Ladite promesse de vente étant régularisée moyennant le prix de 840 000 euros, hors commission d’agence.
En dehors des conditions suspensives de droit commun, l’acte prévoyait la condition suspensive dans l’intérêt des acquéreurs, de l’obtention par ceux-ci d’un prêt relais d’un montant de 823 000 euros, impliquant la justification de démarches à cet effet auprès de deux organismes prêteurs, pour un financement bancaire sur une durée de 2 ans au taux maximum de 1,80 %.
La date de réitération de la vente était fixée au plus tard le 07 novembre 2022.
De convention expresse, il n’était prévu aucun dépôt de garantie.
Il était convenu, dans l’hypothèse de l’inexécution par l’une des parties de ses obligations contractuelles, d’une pénalité à titre de dommages-intérêts de 10 % du prix de vente, soit 84 000 euros.
Par un courriel du 1er décembre 2022, le notaire des acquéreurs informait l’Agence du Littoral, intervenue dans la transaction, de ce que Monsieur [G] et Madame [T] n’avaient pu obtenir leurs financements et qu’ils ne pouvaient par conséquent donner suite à leur projet d’acquisition.

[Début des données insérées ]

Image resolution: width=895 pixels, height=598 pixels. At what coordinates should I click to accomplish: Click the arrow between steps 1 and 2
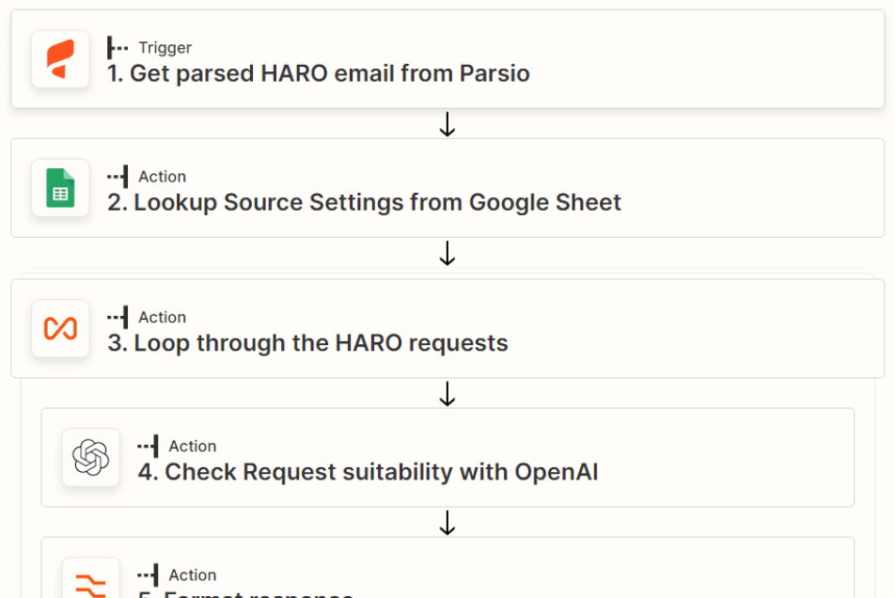tap(448, 124)
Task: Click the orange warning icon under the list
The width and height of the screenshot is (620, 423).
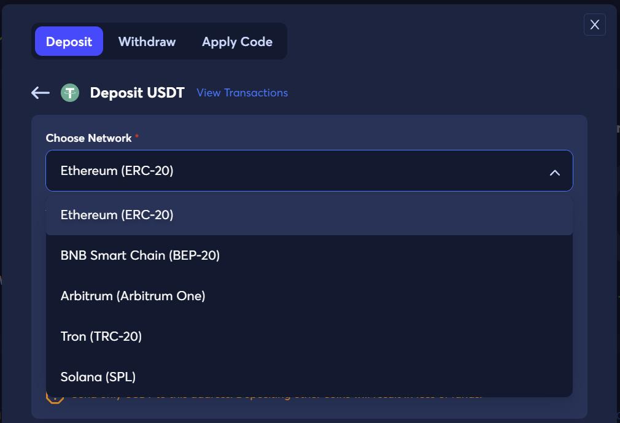Action: point(55,397)
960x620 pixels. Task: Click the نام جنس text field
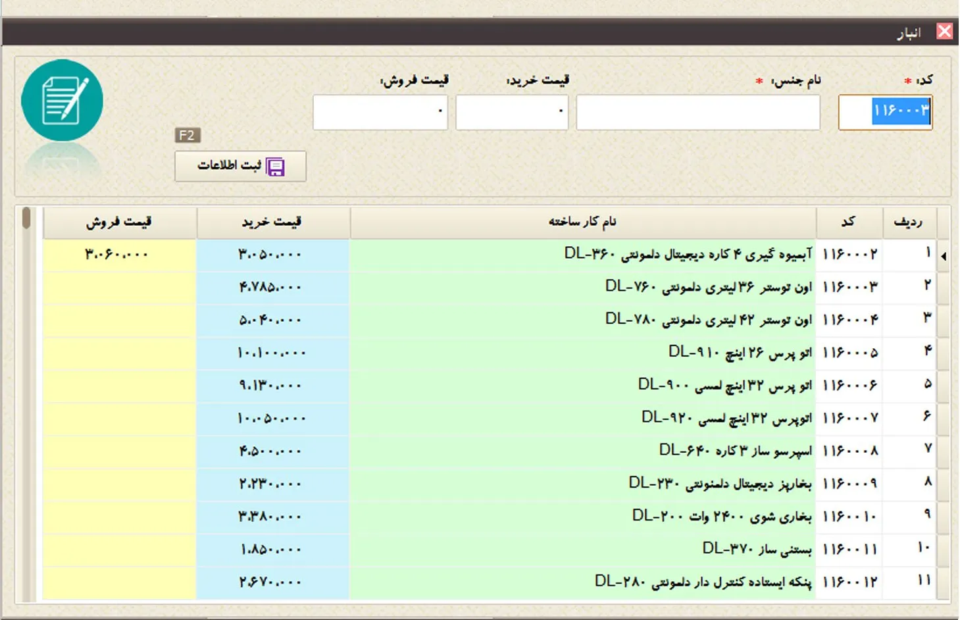tap(698, 112)
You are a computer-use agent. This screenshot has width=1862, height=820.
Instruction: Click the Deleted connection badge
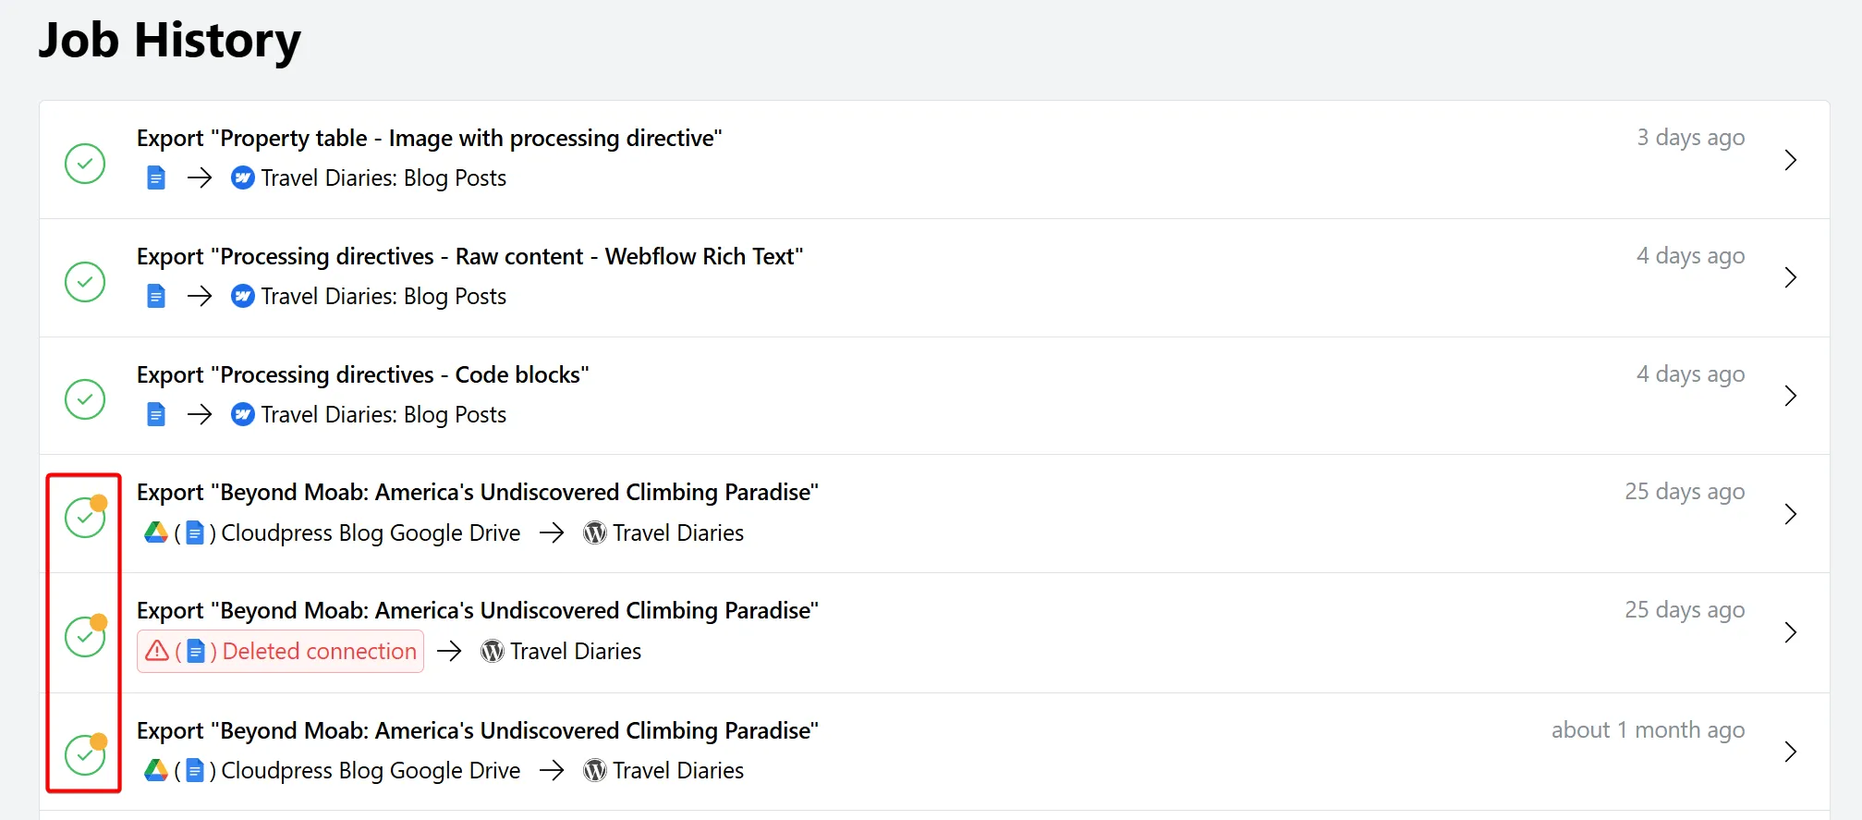(x=280, y=651)
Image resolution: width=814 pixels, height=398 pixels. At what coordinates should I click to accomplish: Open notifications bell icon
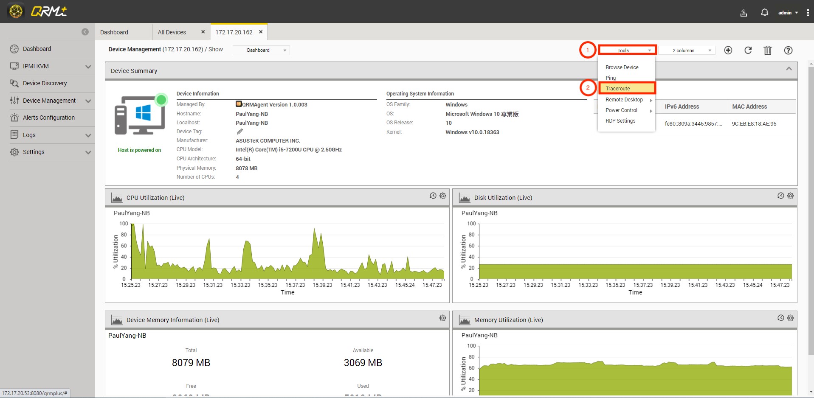click(764, 13)
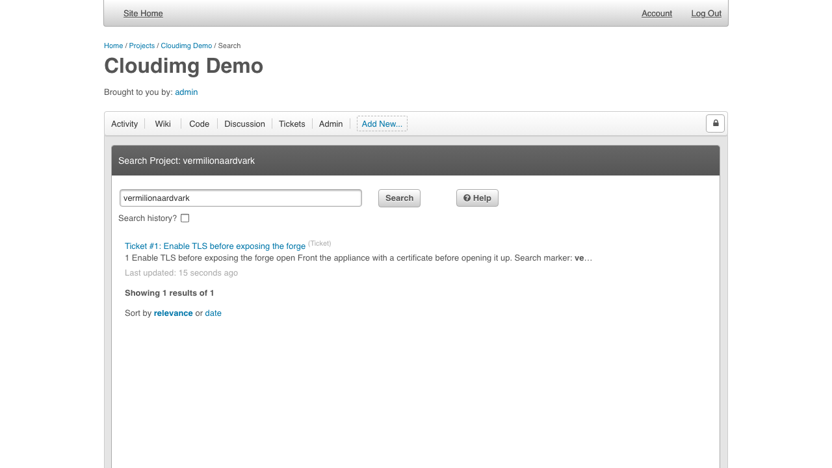This screenshot has width=832, height=468.
Task: Visit the admin user profile
Action: (186, 92)
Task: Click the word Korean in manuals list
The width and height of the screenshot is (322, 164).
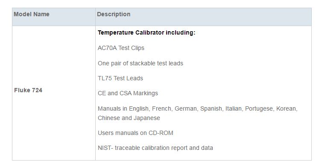Action: (x=287, y=108)
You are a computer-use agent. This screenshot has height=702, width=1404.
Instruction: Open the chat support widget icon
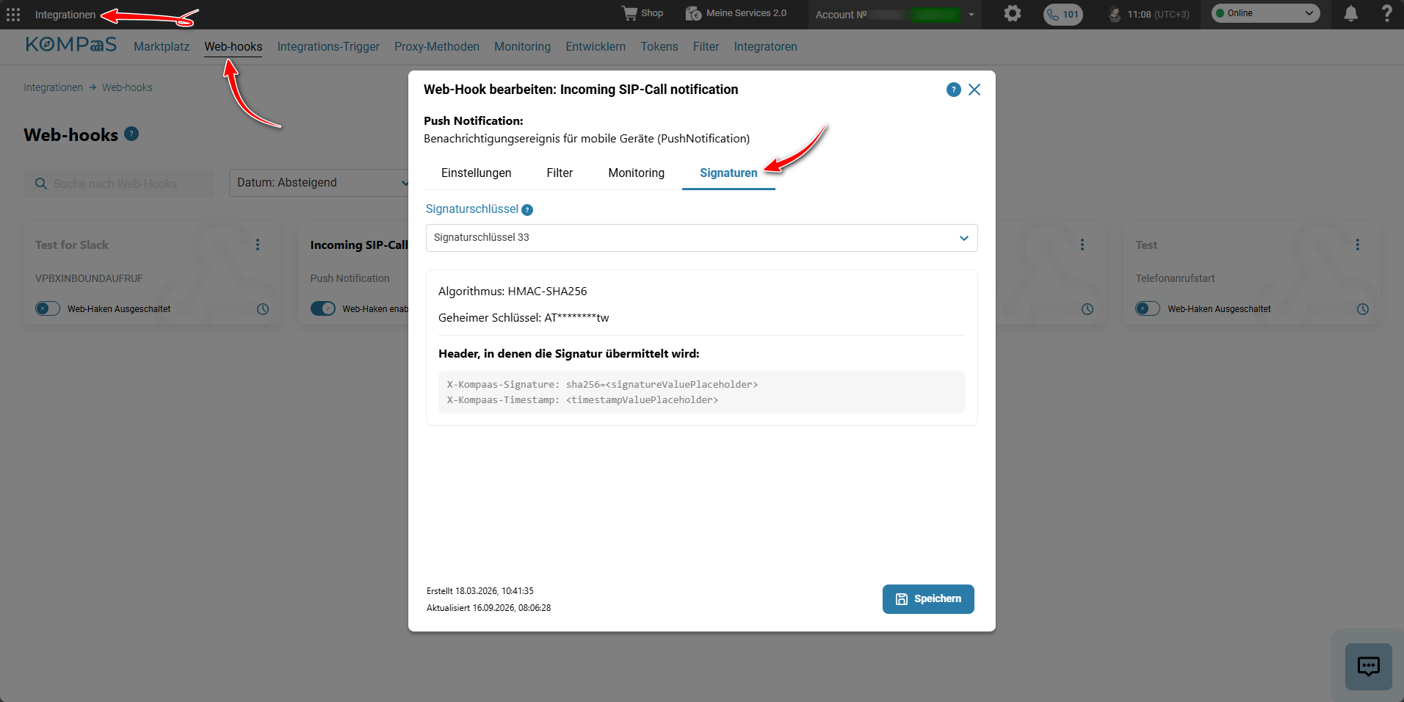click(x=1368, y=666)
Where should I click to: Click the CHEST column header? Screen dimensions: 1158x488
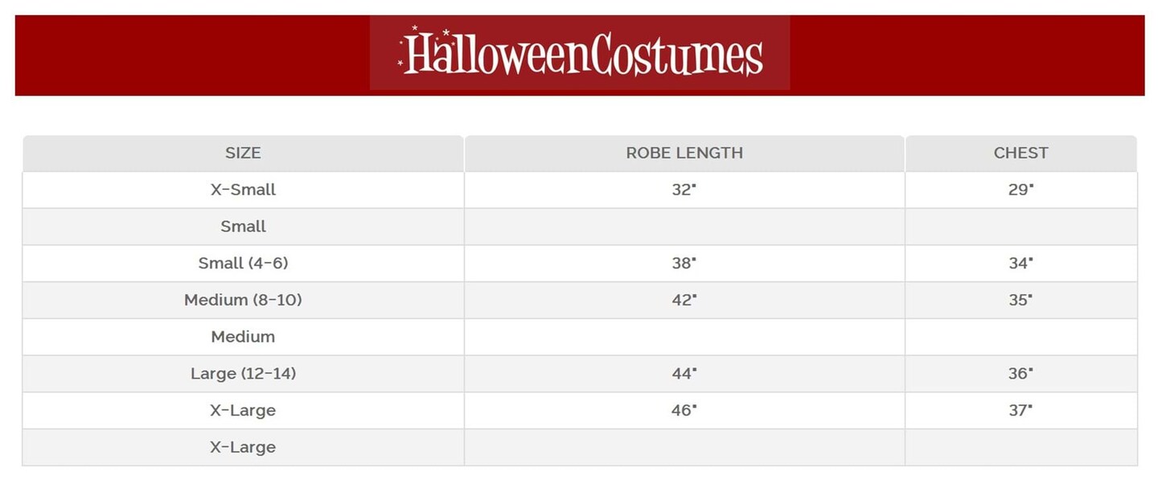1020,153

Par acte de Commissaire de justice du 13 décembre 2022, les vendeurs faisaient sommation à Monsieur [G] et Madame [T] d’avoir à passer l’acte d’achat le 28 décembre 2022 en l’Office notarial d'[Localité 9], avec paiement préalable du coût d’acquisition.
Le 31 janvier 2023, les vendeurs mettaient en demeure Monsieur [G] et Madame [T] d’avoir à régler la somme de 84 000 euros au titre de la clause pénale, outre la somme de 331,50 euros au titre des frais engagés.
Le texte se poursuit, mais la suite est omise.